RECORDS TO USE:
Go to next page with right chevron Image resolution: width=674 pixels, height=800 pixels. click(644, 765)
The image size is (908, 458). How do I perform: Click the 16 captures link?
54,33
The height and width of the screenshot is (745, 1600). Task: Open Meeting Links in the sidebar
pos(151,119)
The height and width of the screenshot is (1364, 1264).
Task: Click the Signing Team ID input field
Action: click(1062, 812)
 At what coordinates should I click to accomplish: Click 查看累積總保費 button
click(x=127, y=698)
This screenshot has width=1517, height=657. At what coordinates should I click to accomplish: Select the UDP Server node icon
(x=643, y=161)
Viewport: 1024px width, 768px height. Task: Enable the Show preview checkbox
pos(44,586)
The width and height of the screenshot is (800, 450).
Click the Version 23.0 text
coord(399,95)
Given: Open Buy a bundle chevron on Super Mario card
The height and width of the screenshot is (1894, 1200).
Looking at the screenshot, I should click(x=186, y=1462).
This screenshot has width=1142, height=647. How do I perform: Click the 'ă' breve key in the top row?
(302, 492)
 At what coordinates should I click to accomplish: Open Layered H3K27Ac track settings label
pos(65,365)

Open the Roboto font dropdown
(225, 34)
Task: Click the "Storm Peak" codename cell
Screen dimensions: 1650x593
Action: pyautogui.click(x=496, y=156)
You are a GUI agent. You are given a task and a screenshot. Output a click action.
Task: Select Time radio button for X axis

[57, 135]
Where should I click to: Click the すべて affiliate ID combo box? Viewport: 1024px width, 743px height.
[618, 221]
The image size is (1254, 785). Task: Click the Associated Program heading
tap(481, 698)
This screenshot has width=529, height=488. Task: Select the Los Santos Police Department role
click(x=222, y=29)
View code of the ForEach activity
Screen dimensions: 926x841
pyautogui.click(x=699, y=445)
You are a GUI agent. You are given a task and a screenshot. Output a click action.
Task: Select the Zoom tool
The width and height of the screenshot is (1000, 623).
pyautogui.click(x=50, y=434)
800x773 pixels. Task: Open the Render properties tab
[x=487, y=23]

TASK INSTRUCTIONS:
The lines to copy are those in the listing that contain "chevron".

TASK OUTPUT:
Go to next page with right chevron Image resolution: width=674 pixels, height=800 pixels. click(644, 765)
Given: Open Buy a bundle chevron on Super Mario card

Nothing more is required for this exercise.